Geoffrey.landis writes "Microsoft apologized to rival software vendor Corel Corp. for saying that Corel's file format posed a security risk, and issued a set of tools to unblock file types that had been blocked by default in the December Office 2003 service pack. In his blog on the Microsoft site, David Leblanc says 'We did a poor job of describing the default format changes.' He goes on to explain, 'We stated that it was the file formats that were insecure, but this is actually not correct. A file format isn't insecure — it's the code that reads the format that's more or less secure.' As noted by News.com, 'it is the parsing code that Office 2003 uses to open and save the file types that is less secure.' Larry Seltzer at pcmag.com also blogs the story."

4 of 151 comments (clear)

  1. Re:Business as usual by mr_mischief · · Score: 5, Informative

    Nah. Just 4 months.

    The blocking of the file formats was from September's Office 2003 Service Pack 3 update. The KB article was probably issued the same time, but it was edited yesterday (and the MSKB doesn't show the original date, just the last review date and the number of times edited).

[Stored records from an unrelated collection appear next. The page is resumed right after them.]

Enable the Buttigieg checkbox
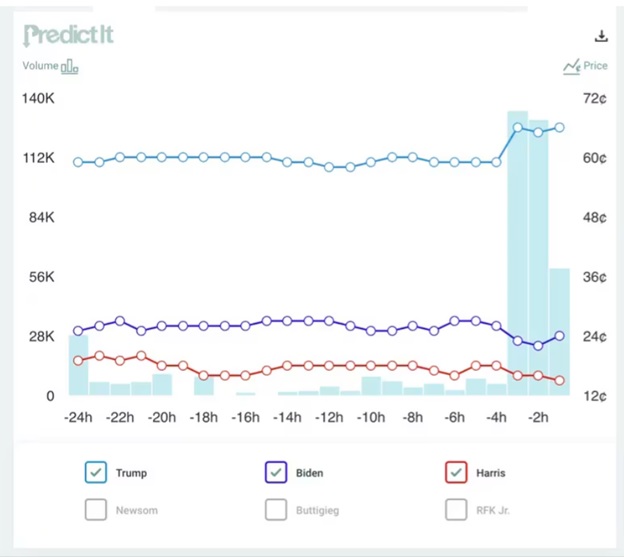[276, 509]
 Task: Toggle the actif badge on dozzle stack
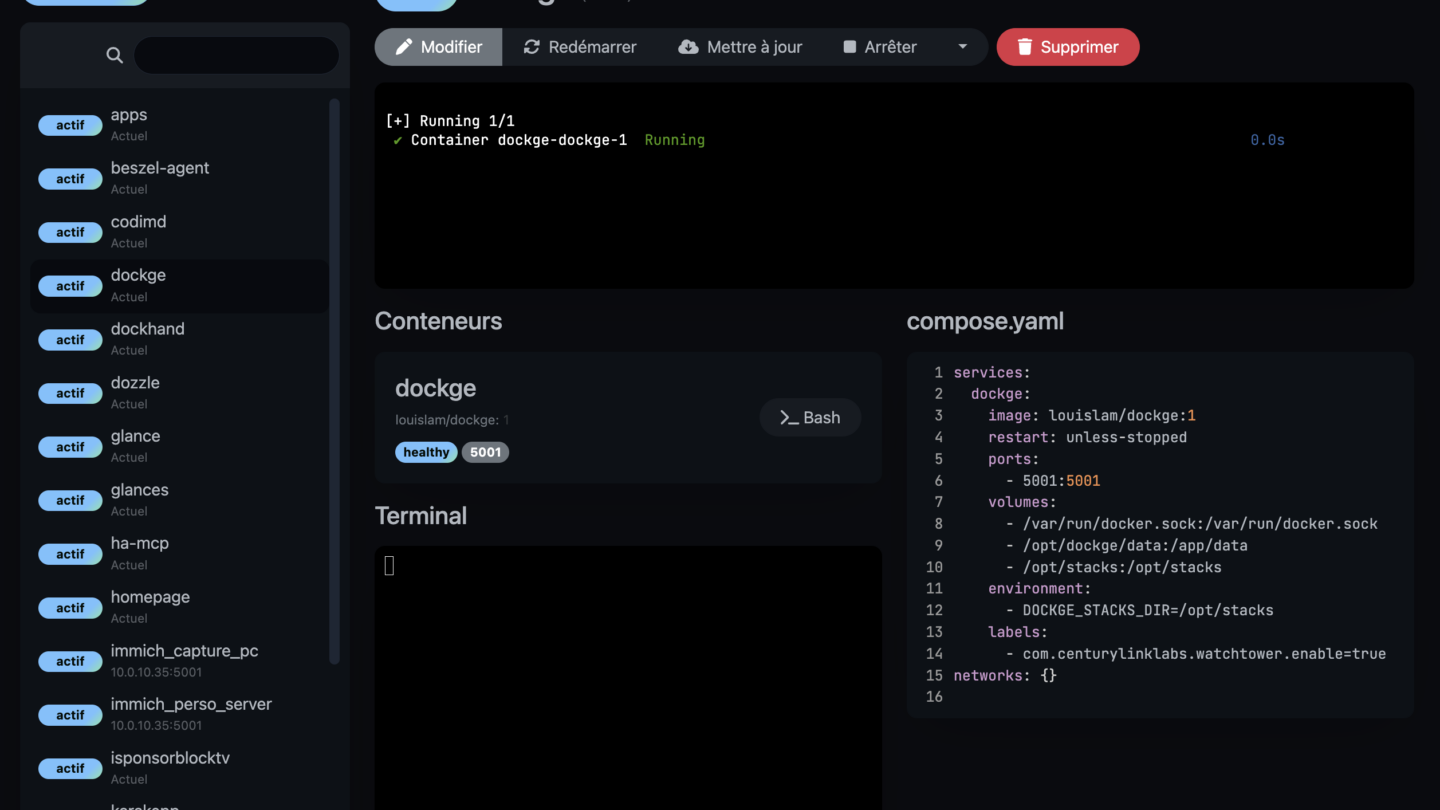point(70,393)
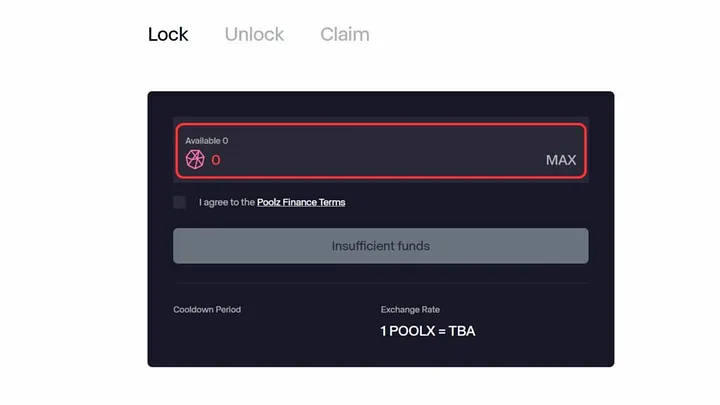Click the Exchange Rate label

pos(410,309)
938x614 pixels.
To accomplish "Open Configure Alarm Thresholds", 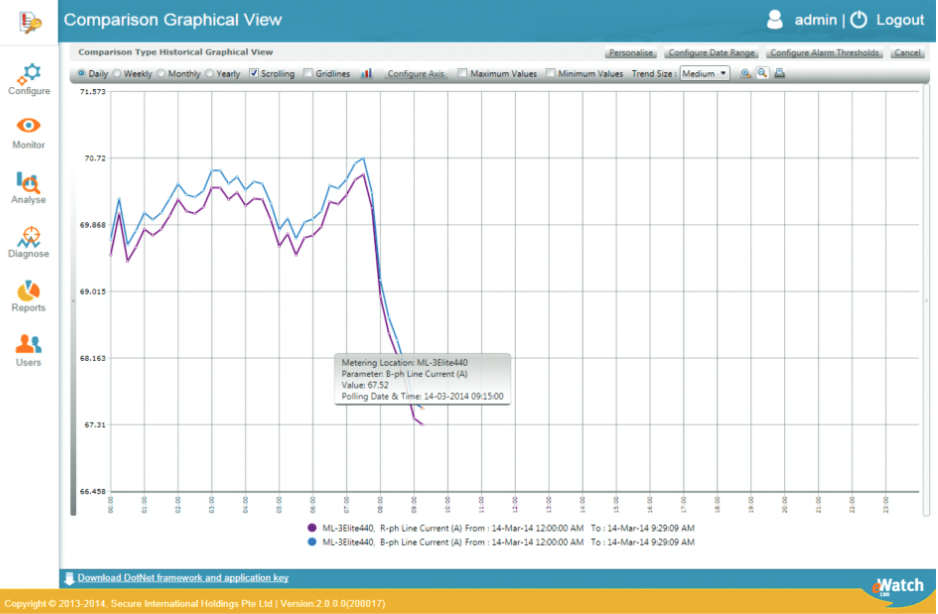I will [825, 53].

    The apology was yesterday.

  2. Re:Seriously... by RuBLed · · Score: 2, Informative
    It seems that the extension in question was the .cdr extension used by Corel Draw.

    But it was Corel that publicly squawked when it realized Microsoft had blocked its .cdr file format -- still used by its CorelDraw graphics application -- in last September's Office 2003 Service Pack 3 update.


    If you ask me, Corel Draw is one good drawing tool, a good partner for Adobe Photoshop. (I'm not a pro at these tools, I just stumble upon them when I rarely need it...)
  3. Re:File Formats that ARE by _merlin · · Score: 2, Informative

    Well it's true of the formats - .EXE is no more or less secure than an ELF binary, .COM is no more or less secure than a.out format, .CHM is no more or less secure than a tarball, .DLL is no more or less secure than ELF .so, .VBS is no more or less secure than a Perl script. The issue is whether the environment they run in is secure or not. You could argue that the execution environment that an ELF binary runs in under Solaris is more secure than the environment that a .EXE runs in under Windows, but a malicious program could still scavenge personal data send it to the "bad guys" over HTTP (which is open in most people's firewalls). Perl is definitely a lot more secure than the VBScript runtime, but that won't stop a malicious script from deleting or overwriting a user's files.

  4. We're apologizing... by Chris+Mattern · · Score: 4, Informative

    ...but we're going to continue to block your file formats by default on our systems. Those who want to use your file formats will need to go through the MicroSoft KB and find our designated fix for it, but we'll try to make that easier to use. Have a nice day!